▸ **Tasks and exercises**:
• a. In the caffeic acid abstract, why is oxidative stress named as one of the important factors in aging? Answer in one or two sentences.
• b. Write the next part of the caffeic acid abstract, starting right after its last sentence.

▸ **Source text**:
Impact of caffeic acid on the testicular damages in D-galactose-induced aging model in mice

Abstract

Objective(s):

Aging is a biological phenomenon that causes various disorders and diseases in body systems such as the reproductive system. One of the important factors in aging is oxidative stress, which facilitates the aging process through various mechanisms. The aim of this study is the investigation of effects of caffeic acid on the testicular damages in Dgalactose induced aging model in mice.

Materials and Methods:

Forty male mice were randomly divided into 5 groups (n=8): 1) Control, 2) Sham, 3) Aging, 4) Aging + caffeic acid, and 5) Caffeic acid. Aging was induced through daily injection of D-Galactose (300 mg/kg, intraperitoneal) for 6 weeks. Caffeic acid (60 mg/kg, intraperitoneal) was injected daily for 6 weeks. One day after the last injection mice were killed and the testicle and epididymis were removed. Then, sperm parameters, factors of oxidative stress, and histopathological changes were evaluated.

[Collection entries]
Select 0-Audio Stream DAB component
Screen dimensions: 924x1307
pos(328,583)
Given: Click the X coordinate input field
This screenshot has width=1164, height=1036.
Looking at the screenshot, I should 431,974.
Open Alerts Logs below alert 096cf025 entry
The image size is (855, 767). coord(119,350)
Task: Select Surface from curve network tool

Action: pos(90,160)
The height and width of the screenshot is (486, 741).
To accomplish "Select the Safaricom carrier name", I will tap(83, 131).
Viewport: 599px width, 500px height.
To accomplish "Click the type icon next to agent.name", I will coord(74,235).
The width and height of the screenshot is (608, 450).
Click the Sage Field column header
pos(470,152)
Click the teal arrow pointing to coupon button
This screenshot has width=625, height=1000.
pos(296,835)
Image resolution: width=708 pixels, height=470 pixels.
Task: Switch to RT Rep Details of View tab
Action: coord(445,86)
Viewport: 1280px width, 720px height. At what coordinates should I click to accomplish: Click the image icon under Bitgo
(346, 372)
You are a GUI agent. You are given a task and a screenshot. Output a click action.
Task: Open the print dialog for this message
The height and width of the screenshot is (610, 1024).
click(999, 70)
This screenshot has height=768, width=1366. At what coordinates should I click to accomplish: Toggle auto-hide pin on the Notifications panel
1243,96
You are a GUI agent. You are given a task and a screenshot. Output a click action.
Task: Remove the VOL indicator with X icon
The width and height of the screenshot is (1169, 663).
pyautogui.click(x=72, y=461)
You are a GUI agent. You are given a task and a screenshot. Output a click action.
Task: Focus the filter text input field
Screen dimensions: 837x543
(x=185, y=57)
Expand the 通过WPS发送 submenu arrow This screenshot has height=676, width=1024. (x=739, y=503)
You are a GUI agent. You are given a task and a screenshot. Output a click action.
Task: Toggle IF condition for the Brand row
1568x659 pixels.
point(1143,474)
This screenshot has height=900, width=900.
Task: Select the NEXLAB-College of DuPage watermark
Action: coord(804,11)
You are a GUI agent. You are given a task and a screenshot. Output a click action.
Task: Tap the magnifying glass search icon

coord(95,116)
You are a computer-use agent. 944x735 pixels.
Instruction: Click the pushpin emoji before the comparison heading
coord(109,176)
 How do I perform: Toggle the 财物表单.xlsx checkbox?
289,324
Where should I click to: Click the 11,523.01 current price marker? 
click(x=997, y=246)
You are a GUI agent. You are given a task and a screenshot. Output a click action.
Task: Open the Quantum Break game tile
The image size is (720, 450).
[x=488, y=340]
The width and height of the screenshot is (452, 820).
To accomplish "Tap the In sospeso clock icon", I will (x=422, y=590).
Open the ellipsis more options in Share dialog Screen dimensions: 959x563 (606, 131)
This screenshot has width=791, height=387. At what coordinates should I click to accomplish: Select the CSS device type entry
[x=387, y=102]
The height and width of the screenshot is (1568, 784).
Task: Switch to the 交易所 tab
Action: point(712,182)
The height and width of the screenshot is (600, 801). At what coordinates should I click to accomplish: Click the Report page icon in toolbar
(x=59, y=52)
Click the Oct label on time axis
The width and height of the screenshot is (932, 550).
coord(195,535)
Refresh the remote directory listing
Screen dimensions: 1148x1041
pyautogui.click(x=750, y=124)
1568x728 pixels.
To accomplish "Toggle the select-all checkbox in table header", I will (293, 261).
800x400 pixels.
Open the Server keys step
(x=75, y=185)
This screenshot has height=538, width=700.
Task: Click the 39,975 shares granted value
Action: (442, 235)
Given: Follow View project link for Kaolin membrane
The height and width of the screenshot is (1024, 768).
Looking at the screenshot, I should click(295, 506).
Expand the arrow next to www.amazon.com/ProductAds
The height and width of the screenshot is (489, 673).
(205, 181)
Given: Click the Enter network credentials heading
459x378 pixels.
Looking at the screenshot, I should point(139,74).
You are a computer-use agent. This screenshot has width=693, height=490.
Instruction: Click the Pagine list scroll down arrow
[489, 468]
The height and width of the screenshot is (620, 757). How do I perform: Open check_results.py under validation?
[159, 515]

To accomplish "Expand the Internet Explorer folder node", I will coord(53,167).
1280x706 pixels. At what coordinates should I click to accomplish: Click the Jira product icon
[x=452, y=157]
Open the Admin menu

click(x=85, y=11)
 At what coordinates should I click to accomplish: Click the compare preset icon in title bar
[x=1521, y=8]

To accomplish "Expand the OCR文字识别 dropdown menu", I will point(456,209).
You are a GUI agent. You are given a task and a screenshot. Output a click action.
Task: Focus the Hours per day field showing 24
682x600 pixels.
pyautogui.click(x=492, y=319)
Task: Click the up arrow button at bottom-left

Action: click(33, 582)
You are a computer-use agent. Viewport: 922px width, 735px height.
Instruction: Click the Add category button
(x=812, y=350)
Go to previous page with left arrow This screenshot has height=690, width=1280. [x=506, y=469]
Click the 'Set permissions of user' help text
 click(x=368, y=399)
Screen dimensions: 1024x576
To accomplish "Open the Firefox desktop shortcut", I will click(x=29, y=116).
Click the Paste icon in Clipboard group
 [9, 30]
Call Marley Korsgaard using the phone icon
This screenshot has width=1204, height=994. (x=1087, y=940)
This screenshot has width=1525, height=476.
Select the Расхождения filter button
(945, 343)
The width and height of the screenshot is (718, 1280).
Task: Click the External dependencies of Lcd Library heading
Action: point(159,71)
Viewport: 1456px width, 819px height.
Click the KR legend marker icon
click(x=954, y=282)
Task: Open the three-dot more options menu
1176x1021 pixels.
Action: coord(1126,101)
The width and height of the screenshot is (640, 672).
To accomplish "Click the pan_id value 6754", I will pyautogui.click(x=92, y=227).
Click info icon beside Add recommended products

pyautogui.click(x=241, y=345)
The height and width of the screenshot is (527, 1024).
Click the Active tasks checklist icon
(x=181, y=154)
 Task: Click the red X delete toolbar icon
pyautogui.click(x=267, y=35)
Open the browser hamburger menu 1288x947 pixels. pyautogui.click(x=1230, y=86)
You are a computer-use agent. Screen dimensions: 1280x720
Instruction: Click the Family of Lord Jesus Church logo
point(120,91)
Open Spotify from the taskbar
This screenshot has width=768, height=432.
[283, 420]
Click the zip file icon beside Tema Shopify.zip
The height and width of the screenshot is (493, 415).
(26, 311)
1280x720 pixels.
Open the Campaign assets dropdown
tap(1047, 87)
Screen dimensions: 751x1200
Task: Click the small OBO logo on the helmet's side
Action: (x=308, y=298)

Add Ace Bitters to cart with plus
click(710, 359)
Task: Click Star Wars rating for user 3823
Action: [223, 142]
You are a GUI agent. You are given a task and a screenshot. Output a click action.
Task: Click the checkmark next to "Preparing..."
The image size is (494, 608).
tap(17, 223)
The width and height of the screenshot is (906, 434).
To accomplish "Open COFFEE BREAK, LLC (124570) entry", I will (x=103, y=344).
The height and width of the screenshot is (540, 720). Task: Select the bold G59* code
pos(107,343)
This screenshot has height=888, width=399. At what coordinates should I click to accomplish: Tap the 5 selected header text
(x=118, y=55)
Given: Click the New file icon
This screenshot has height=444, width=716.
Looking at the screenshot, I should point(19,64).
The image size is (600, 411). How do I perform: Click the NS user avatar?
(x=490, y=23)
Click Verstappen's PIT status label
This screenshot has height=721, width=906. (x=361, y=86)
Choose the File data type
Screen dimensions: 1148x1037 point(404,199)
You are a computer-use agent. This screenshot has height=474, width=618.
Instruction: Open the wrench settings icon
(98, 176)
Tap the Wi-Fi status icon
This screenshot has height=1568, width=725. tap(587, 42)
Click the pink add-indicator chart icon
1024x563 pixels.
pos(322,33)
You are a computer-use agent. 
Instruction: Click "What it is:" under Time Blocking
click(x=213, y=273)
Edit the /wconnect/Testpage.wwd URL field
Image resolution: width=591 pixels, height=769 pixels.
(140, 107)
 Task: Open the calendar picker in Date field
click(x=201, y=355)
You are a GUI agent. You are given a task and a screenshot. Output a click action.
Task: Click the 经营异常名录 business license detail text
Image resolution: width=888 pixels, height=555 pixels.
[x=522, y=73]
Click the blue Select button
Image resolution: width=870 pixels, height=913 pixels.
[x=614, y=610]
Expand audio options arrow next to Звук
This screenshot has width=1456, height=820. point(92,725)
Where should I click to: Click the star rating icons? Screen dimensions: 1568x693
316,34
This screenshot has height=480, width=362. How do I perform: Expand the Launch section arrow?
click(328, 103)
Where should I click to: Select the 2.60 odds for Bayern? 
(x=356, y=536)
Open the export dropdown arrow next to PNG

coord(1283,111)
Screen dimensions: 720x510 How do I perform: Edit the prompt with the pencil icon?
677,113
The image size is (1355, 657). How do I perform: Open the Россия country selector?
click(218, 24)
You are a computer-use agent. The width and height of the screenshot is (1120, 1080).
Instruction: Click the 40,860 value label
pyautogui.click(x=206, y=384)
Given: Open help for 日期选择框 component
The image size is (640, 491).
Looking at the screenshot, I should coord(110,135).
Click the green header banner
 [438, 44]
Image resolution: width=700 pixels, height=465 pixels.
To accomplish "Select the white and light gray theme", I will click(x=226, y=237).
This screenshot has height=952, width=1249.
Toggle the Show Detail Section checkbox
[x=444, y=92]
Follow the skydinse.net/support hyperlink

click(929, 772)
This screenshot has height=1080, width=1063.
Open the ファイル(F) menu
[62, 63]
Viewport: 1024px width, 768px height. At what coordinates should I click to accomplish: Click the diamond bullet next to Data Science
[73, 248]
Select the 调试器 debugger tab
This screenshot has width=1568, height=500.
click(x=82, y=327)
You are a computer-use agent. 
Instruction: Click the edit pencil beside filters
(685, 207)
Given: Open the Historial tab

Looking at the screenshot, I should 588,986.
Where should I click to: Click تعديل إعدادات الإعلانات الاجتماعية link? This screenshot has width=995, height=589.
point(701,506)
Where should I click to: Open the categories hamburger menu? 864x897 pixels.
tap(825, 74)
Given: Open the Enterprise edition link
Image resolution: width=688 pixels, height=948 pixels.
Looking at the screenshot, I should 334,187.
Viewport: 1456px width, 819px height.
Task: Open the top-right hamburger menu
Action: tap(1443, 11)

▸ **Task-by-task results**:
• a. The abstract names oxidative stress as an important factor in aging because it speeds up the aging process through various mechanisms.

• b.
Results:

The results showed that aging significantly decreased the count, motility, and viability of sperm, and increased abnormal sperm and sperm DNA fragmentation in contrast to the control group (P<0.05). In addition, MDA levels increased significantly in this group, and SOD, GPx, and TAC activity decreased (P<0.05). Histological studies also showed the destruction of seminiferous tubules, and Johnson’s score decreased (P<0.05). Caffeic acid administration significantly improved the above disarrays (P<0.05).

Conclusion:

The results showed that caffeic acid reduces the adverse effects of aging on spermatogenesis in mice by reducing oxidative stress and increasing antioxidant defenses.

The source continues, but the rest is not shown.